American Exchange Project: Is a summertime domestic exchange program for high school students the key to facilitating connection across geographic difference?
This was admittedly a broad theme, so we’re curious: when you think of summer and community, what comes to mind? Feel free to respond with links in the comments section or reply directly to this email.
And, as always, let us know what you think about how the newsletter is going. What’s working? How can we continue to improve?
Stay cool and connected,
- Sam, Eric, + David
PS - A very warm welcome to the 100+ new subscribers who joined us by way of
. Every other week, we feature a curated list like this one, where we explore a theme related to the connections, communities, and commitments that bind us together. We owe a special thanks to super-subscriber, , for the shout-out that brought y’all here!The Reads
New York Times - “What do I owe the dead of my generation’s mismanaged wars?” by Phil Klay
“For so many of the kids I saw, their mission mattered to them, and so their mission should matter to all of us when we remember their deaths. And the mission was a catastrophe. Memorial Day should come with sorrow and patriotic pride, yes, but also with a sense of shame. And, though it has faded for me over the years, with anger.”
In this moving essay, USMC Veteran and author Phil Klay challenges us to uphold our civic obligation to remember the dead—in all its messiness and complexity. Notably, he not only writes this piece as a veteran, but also as an American citizen living “in the midst of the most divisive antiwar protests since the early days of the Iraq war.” Obligation is a continued theme throughout Klay’s work—and, to him, “We owe it to the dead to remember what mattered to them, the ideals they held, as well as how those ideals were betrayed or failed to match reality.” This means remembering not just who they were, but “...why they died. All the reasons they died.”
Block Club Chicago & Virginia Mercury - An exploration of summer youth violence prevention programming by Maxwell Evans and Nathaniel Cline
“Things are not going to change overnight, and you have to have everybody working in tandem. From business leaders to the police department to parents, schools, churches … that’s how we can begin to tackle the violence within our community.”
Several cities and states are expanding summer youth programs as interventions to reduce violent crime, provide safe environments for children, and foster connection within their communities. In Chicago, the Obama Foundation’s My Brother's Keeper Alliance is giving $1 million to 33 community groups that create safe, engaging spaces for young Black and brown men. Each organization will run unique summer programs in fields as diverse as archery, maritime arts, violence interruption, mentoring, and more. Meanwhile, the Commonwealth of Virginia is creating a new Community Builders Pilot Program in response to rising concern over youth gun violence.

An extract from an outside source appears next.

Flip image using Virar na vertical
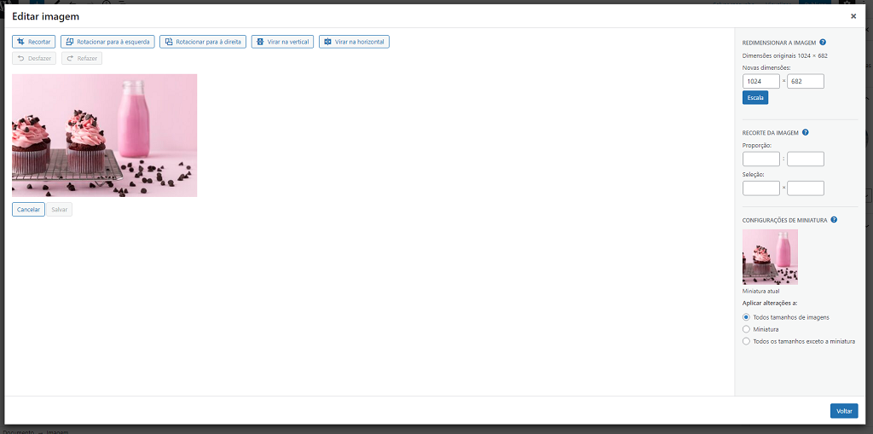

This new initiative will offer community programming, workforce development, social-emotional development opportunities, and more during the school year and summer months. Similar summer youth violence prevention programs are being implemented in cities across the country including Memphis, Denver, and New York.
→ Read about the Obama Foundation’s work here and Virginia’s Community Builders Pilot Program here
The Research
New York Times, The Guardian, and KFF Health News - “Summer in the City Is Hot, but Some Neighborhoods Suffer More”
“This is one of the hottest parts of the city because the people here don’t have political power. We need shade, but trees also suck up carbon dioxide, create places to socialize and healthier, happier neighborhoods.”
Summer is (informally) here and that means temperatures are rising in communities nationwide. But not all neighborhoods are created equal—and it turns out that’s also the case when it comes to summertime heat. During the hottest days of summer, poor and minority neighborhoods can experience temperatures that are 20 degrees higher than wealthier neighborhoods that are mere blocks away. Researchers refer to these neighborhood-level disparities as “urban heat islands” or “shade deserts,” which result from discrepancies in the design and planning of the built environment. Neighborhoods with lots of uncovered pavement, little tree cover, and few parks and green spaces have more “heat islands” and “shade deserts,” while their leafier peer neighborhoods remain cooler during the hottest summer days.
In recent years, several cities have developed plans to begin addressing these neighborhood disparities in heat—both during the summers and year-round. Phoenix, a city that experienced 133 days with temperatures over 100 degrees in 2023, launched a citywide tree-planting drive to create shade in the city’s majority low-income and Hispanic neighborhoods with the lowest levels of tree cover. But planting trees is no easy task. While Tampa’s mayor has set a goal to plant 30,000 trees by 2030, their resilience officer described planting trees as “the hardest thing I have done” considering their “finite green space.” The stakes of summer shade couldn’t be higher though. With summers getting hotter by the year, more people in more neighborhoods are at risk of heat-related deaths.
→ Read the NYT article here, Guardian article on Phoenix here, and KFF news article on Tampa here.
The Work
American Exchange Project - National
The American Exchange Project (AEP) aims to make a summertime, post-high-school domestic exchange experience a rite of passage for American youth nationwide.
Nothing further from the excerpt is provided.